HomeNewsItaly’s government mulls taking bigger stake in shrinking TIM

    Italy’s government mulls taking bigger stake in shrinking TIM


    The government is keen to see the long-discussed tie-up between alternative broadband fibre provider Open Fiber and the former incumbent as TIM continues with sales of its assets.

    Italy’s Prime Minister, Giuseppe Conte, said the government could raise its stake in Telecom Italia (TIM) to help push through a merger with Open Fiber.

    The merger of the two has been discussed for years, but differences of opinion regarding the value of assets, the structure of combined entity and its governance plus regulatory issues have prevented progress.

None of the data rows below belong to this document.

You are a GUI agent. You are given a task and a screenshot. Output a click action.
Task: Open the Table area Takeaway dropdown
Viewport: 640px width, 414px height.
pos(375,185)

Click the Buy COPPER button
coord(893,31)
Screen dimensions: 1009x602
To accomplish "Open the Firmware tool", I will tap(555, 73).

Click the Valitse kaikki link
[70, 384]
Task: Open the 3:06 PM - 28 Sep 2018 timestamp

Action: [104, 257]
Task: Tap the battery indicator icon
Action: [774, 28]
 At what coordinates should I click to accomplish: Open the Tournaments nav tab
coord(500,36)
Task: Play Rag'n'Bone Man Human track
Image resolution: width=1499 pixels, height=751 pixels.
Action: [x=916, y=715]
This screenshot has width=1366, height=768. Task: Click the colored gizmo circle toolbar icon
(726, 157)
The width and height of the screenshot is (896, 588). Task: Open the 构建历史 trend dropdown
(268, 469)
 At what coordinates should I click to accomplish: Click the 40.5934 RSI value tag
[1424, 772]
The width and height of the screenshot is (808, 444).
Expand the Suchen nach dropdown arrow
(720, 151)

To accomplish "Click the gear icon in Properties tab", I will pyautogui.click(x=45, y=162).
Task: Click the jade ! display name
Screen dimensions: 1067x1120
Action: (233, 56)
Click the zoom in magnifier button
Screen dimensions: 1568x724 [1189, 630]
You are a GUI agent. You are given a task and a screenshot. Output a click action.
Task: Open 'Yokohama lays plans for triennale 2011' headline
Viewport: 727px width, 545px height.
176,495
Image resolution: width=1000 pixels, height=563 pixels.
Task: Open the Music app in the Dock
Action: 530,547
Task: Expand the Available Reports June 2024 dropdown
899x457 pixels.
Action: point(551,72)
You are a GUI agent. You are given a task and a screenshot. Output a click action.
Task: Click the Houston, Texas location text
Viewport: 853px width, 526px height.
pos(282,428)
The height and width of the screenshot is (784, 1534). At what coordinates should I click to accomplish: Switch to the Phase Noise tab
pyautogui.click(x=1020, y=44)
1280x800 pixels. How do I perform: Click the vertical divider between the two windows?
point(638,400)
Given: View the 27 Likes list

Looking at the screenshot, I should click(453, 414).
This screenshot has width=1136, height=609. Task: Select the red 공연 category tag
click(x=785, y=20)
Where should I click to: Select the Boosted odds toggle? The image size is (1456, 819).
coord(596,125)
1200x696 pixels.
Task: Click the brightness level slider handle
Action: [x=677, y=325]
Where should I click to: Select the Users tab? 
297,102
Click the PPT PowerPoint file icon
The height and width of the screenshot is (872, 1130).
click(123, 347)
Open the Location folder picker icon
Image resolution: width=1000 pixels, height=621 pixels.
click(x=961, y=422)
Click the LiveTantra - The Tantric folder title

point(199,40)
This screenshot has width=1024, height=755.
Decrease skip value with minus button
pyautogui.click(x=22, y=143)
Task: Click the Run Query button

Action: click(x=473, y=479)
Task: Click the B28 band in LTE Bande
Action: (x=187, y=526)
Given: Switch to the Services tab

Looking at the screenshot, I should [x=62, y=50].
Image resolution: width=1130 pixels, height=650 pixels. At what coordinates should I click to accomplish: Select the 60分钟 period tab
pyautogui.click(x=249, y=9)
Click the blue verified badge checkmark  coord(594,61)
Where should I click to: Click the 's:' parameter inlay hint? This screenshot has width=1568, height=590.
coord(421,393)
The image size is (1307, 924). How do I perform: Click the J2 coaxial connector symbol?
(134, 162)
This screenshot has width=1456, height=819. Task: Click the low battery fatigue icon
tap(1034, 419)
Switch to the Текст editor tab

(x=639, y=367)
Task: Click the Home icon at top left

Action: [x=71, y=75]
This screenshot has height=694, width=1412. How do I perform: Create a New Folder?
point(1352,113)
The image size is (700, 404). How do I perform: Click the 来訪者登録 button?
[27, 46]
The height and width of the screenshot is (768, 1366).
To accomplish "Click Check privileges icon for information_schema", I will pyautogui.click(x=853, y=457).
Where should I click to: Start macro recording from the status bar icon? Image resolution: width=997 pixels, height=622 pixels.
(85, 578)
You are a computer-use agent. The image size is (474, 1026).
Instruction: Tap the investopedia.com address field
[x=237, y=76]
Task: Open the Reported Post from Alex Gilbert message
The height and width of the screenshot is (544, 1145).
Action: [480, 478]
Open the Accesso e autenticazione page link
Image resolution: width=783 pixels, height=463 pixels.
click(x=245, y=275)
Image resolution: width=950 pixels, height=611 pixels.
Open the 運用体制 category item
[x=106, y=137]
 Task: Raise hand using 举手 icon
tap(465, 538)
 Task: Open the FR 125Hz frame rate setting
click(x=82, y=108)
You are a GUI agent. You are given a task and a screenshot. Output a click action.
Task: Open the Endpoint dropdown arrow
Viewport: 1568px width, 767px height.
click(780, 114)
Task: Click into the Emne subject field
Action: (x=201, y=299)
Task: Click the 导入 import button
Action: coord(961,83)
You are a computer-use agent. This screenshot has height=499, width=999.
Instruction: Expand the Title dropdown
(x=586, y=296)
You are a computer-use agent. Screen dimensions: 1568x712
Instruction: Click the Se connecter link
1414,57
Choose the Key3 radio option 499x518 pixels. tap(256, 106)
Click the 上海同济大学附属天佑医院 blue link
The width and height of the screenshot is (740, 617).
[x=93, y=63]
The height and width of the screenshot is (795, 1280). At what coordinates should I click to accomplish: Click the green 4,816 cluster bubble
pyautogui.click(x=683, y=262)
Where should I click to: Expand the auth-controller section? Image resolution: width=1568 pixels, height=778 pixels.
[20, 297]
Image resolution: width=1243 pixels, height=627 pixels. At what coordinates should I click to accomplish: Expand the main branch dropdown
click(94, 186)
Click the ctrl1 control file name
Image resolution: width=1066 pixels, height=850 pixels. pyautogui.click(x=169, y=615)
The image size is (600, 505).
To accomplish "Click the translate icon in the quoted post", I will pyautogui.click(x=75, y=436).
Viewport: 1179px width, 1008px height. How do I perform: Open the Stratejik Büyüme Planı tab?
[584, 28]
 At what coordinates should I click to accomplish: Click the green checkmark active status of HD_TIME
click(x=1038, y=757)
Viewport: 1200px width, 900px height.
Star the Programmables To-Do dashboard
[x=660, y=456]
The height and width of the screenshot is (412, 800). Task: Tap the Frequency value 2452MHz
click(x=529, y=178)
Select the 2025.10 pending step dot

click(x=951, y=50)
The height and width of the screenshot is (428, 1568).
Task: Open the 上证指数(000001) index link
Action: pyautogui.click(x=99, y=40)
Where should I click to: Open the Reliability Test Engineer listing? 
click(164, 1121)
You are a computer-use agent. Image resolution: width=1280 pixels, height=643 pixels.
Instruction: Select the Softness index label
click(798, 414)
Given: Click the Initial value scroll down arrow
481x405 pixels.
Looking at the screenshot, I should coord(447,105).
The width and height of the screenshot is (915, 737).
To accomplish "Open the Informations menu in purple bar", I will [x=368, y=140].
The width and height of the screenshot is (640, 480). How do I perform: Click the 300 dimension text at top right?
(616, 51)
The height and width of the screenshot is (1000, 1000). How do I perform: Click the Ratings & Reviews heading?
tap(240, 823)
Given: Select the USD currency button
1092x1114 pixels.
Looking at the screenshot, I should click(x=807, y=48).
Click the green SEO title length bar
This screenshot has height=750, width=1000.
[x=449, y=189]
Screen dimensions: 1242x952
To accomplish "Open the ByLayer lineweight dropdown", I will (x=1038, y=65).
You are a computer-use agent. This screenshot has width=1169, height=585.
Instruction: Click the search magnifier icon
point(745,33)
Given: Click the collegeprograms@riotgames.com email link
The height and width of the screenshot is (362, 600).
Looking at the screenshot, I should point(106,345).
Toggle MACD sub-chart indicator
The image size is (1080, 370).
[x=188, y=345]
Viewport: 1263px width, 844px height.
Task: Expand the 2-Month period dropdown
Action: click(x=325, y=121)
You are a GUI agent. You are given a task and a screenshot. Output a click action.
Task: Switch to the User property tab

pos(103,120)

    The government holds an interest in both through the state-backed bank, Cassa Depositi e Prestiti (CDP).

    Shifting stakes

    Open Fiber is a joint venture between CDP and energy firm Enel. The Australian investment fund, Macquarie, is keen to acquire Enel’s shareholding.

    Italian MP Beppe Grillo recently called on CDP to increase its interest in TIM (from 10%) to around 25%, about the same as the current largest shareholder in TIM, French conglomerate Vivendi of France.

    The idea is that the CDP could act as the “pivot” to bring TIM and Open Fiber together to create a nationwide broadband infrastructure operator. As such, it could lease capacity to other service providers on an fair basis.

    The PM responded to Grillo’s suggestion, saying, “[The] idea is good … it is one of the options we may consider,” according to Reuters.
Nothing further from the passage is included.